§ **WHAT YOU NEED TO DO**
Print the lines below from the line with "At what coordinates" to the line with "Given: Switch to the Matches tab" exactly, keeping both ends, and print no pictures.

§ **THE INPUT**
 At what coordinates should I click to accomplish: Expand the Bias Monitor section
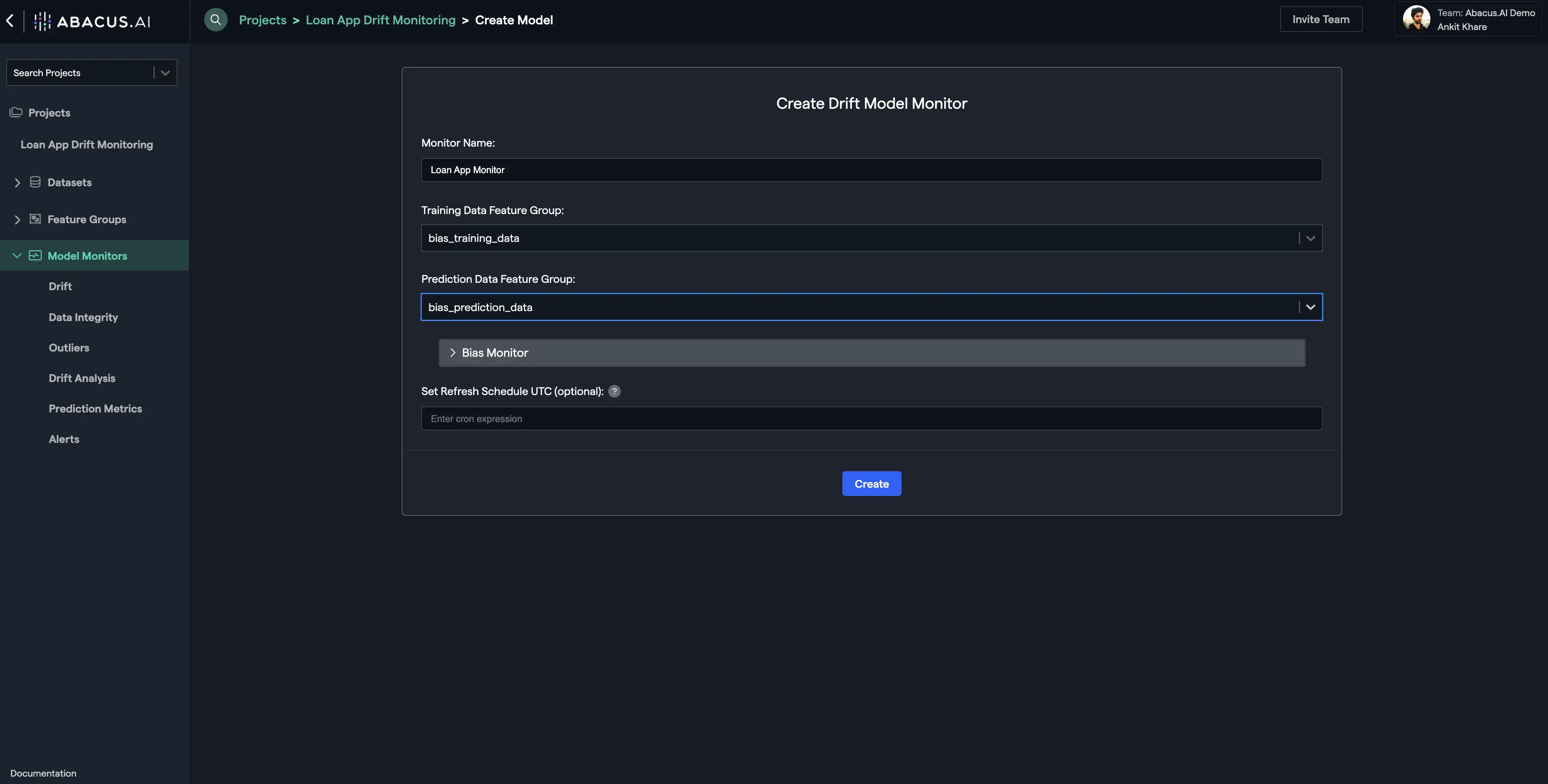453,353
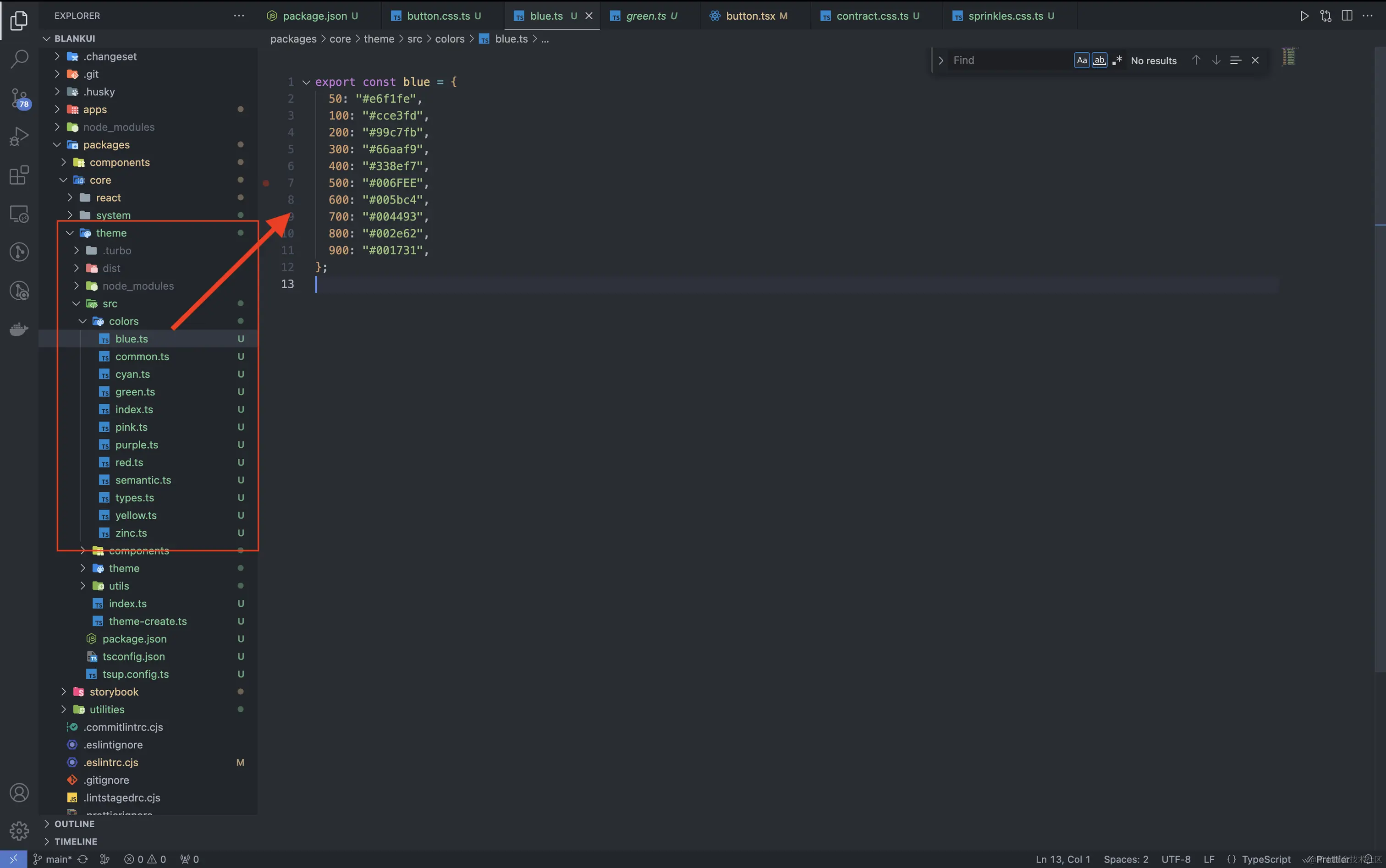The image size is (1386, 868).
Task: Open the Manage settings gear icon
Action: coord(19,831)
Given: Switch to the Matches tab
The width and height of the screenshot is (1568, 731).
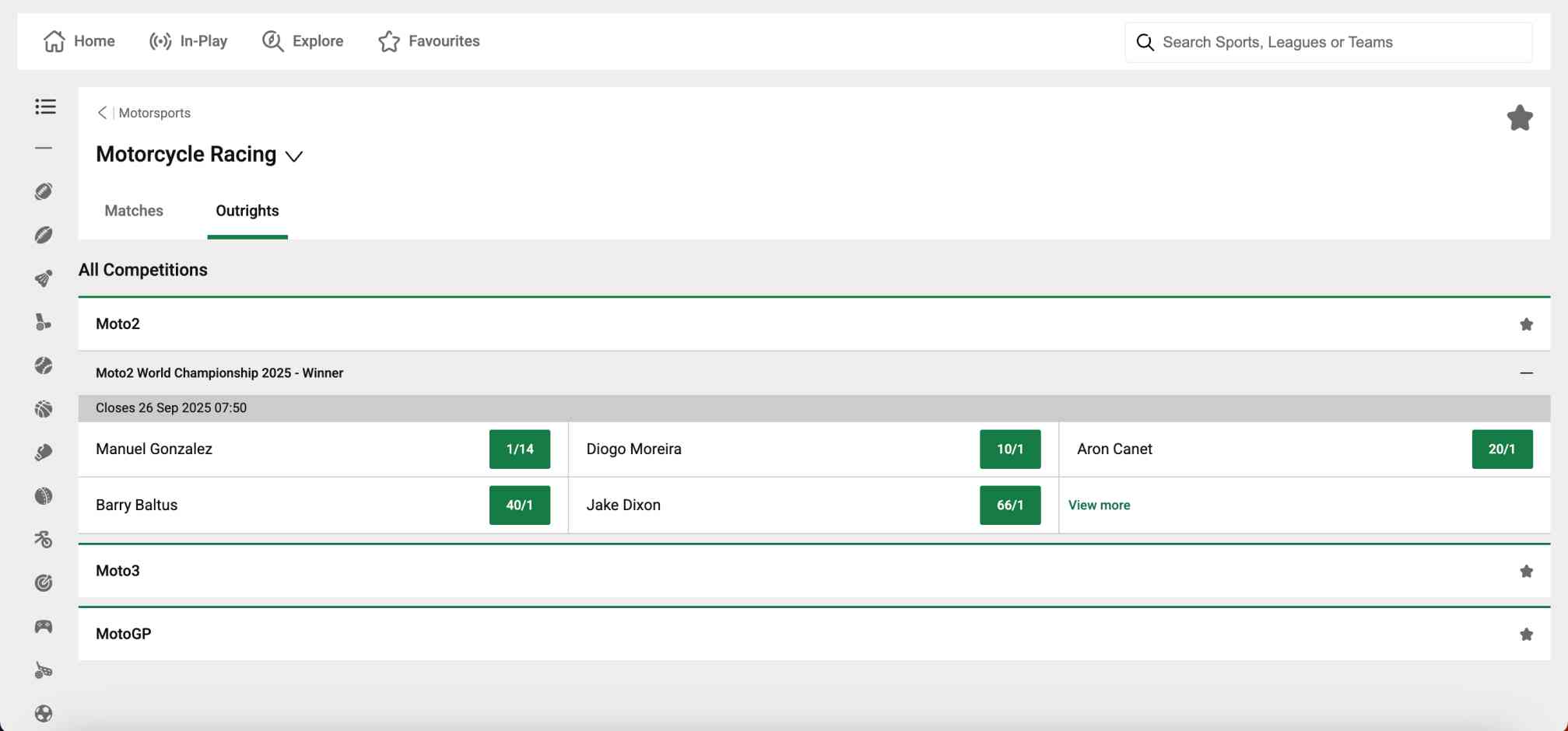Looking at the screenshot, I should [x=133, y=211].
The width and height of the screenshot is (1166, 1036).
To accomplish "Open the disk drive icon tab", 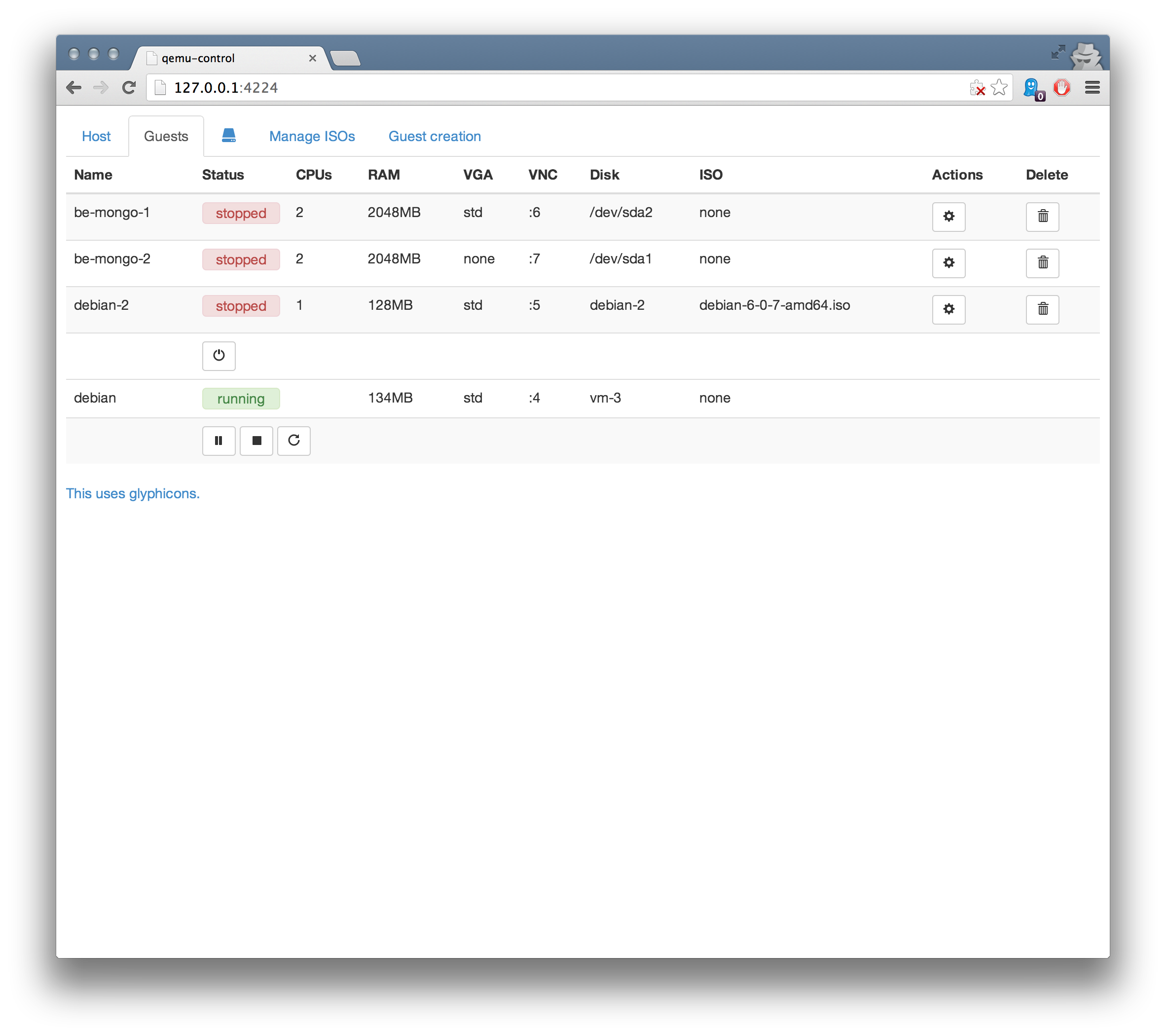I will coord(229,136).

---

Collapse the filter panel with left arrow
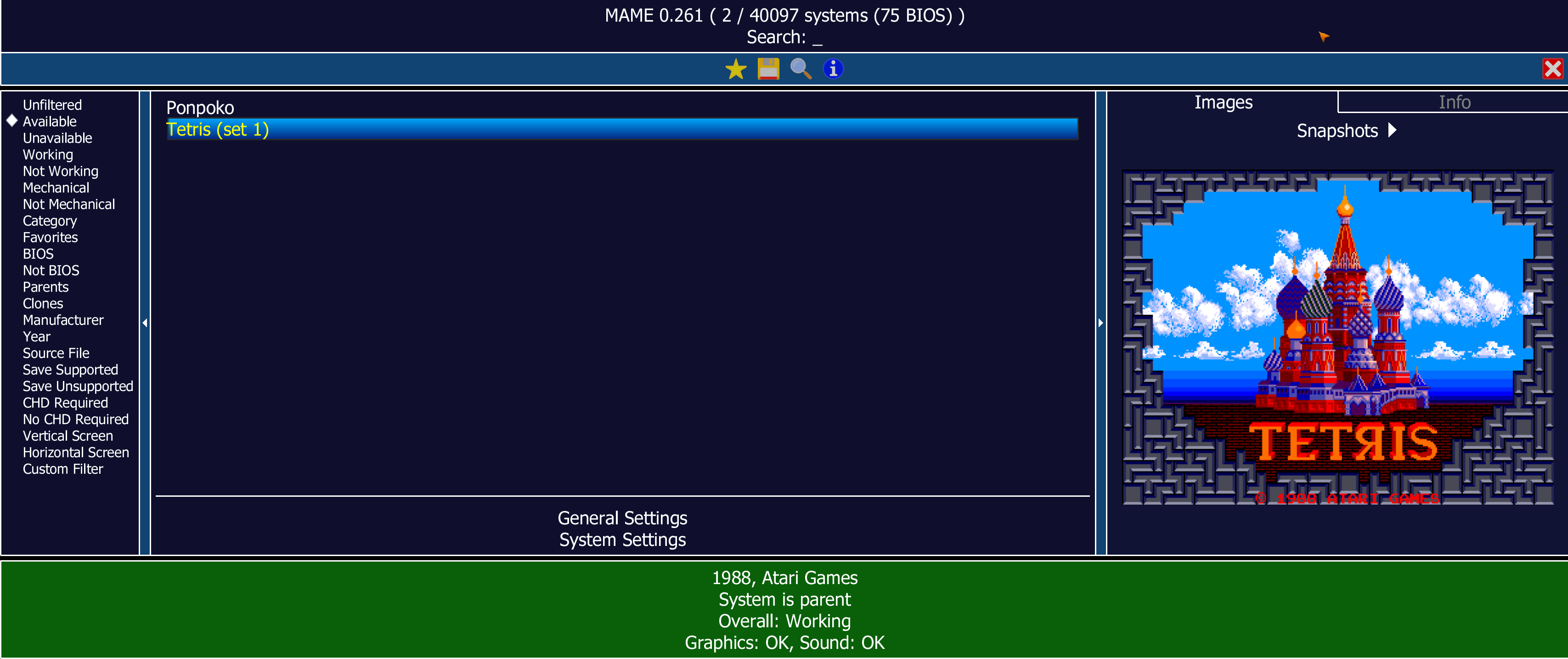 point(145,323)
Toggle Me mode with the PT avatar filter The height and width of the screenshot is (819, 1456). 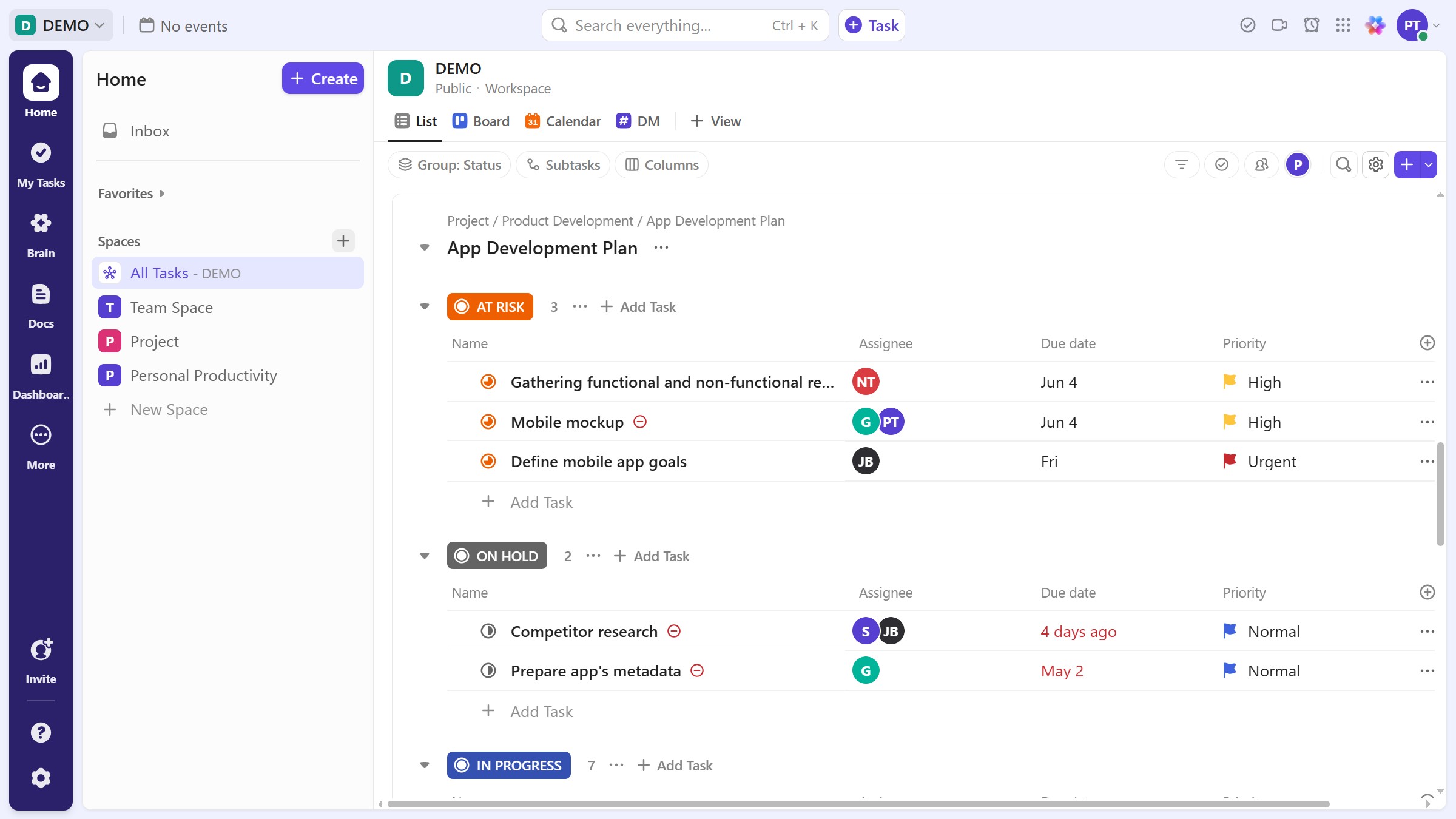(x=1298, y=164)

§ **EXPECTED OUTPUT**
 At what coordinates should I click to accomplish: Expand the Bias Monitor section
453,353
The image size is (1386, 868).
Task: Open the Manage settings gear icon
Action: coord(19,831)
Given: Switch to the Matches tab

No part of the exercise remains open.